Sophie turns away from the screen. She feels a chill of raw emotion pass through her at the thought of a woman holding back a curtain, peering across the street, looking for the shadow of her missing child, and seeing roses instead.
11
DECEMBER 2016
Tallulah sits at her mother’s dressing table. Her mother has a magnifying mirror here, plus things like cotton-wool balls and makeup brushes that Tallulah doesn’t own because Tallulah has never really enjoyed wearing makeup. She puts on mascara for special occasions and uses cover-up on her under-eye bags and any breakouts but doesn’t bother with the rest of it. The front sections of her dark hair are currently a kind of washed-out navy blue; she’d been hoping for the electric blue of the model on the packaging, but like everything in her life, it didn’t turn out how she expected.

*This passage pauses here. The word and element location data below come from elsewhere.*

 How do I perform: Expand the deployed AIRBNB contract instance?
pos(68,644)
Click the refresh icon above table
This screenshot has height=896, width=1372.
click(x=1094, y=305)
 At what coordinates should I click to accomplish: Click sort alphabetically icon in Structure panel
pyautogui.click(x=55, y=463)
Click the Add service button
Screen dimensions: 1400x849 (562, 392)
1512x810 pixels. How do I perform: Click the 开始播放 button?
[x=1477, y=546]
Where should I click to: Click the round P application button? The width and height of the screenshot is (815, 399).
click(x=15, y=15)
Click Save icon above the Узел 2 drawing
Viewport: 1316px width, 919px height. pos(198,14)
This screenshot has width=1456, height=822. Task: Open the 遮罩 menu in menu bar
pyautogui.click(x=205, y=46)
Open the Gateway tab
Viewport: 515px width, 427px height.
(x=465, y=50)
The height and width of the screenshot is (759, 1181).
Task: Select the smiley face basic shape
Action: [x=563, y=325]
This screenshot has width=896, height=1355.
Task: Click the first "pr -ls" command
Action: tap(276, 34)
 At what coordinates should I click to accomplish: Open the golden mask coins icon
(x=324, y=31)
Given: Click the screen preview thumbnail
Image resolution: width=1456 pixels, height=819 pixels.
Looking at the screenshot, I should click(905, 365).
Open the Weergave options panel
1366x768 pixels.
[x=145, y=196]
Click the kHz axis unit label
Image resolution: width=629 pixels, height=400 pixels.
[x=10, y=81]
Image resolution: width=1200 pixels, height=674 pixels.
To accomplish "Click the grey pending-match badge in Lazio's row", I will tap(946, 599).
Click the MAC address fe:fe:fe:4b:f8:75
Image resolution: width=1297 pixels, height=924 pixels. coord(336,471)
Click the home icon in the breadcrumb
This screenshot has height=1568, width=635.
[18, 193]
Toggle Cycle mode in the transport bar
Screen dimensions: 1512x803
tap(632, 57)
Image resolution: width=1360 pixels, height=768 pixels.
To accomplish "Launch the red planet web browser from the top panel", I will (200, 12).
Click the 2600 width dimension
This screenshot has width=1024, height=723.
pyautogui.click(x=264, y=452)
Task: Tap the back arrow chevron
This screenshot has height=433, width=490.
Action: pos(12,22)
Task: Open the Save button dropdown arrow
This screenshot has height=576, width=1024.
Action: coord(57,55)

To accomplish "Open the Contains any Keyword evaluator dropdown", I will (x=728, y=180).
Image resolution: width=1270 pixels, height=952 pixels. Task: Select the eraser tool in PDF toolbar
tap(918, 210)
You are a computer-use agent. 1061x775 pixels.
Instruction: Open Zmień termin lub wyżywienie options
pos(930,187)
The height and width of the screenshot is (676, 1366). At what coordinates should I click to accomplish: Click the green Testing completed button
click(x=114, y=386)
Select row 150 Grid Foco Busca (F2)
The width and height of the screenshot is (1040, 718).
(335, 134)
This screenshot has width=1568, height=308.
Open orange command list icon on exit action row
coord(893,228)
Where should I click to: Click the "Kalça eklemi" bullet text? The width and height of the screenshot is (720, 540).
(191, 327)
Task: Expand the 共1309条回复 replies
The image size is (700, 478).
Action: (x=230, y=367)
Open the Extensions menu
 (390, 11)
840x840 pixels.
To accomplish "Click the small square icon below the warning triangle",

She opens up her mother’s makeup bag and searches through it for liquid eyeliner, then sweeps the liner across her eyelids, trying to emulate the perfect wings the girls at college always seem to have. It’s a disaster. She wipes them away and starts again. Eventually she picks up her phone and texts h
er mum:
Can you come upstairs and help me with my makeup?
She feels a bit bad. Her mum does enough for her these days. Noah’s napping and her mum is enjoying a rare moment of peace on her own.
But a few seconds later her mum replies with a thumbs-up emoji and then she is there, her warmth filling the room immediately. “Right then, what do you need doing?”
“The wings,” Tallulah replies, passing the liquid liner to her mother. “I keep mucking them up.”
Her mother pulls a stool across the room and straddles it so that she is a few inches from Tallulah’s face. Tallulah can smell the perfume on her neck: it’s from the Body Shop and has musk in it. Her mum says that musk makes men want to have sex with you. Which strikes Tallulah as unlikely; why would anyone bother doing all the other things you’re supposed to do to make men want to have sex with you if you could just wear a particular perfume and be done with it?
The outline of one of her mum’s tattoos is just visible over the neckline of her top: the tip of a feather that farther down forms part of a bird. Her mother has six tattoos; she had one done before Tallulah was born, and the rest after she was born. She has Tallulah’s baby footprints tattooed in pale pink on the underside of her arm, three inches long, with her initials in a flourish underneath. On the underside of the other arm she has Ryan’s baby feet tattooed. On her back she has a Japanese-style fish, on her ankle she has a flock of swallows, and on her ring finger she has a diamond. She says the diamond is to symbolize her marriage to herself; after she split up with Tallulah and Ryan’s dad she vowed never to marry again and the tattooed engagement ring would mean she was already taken.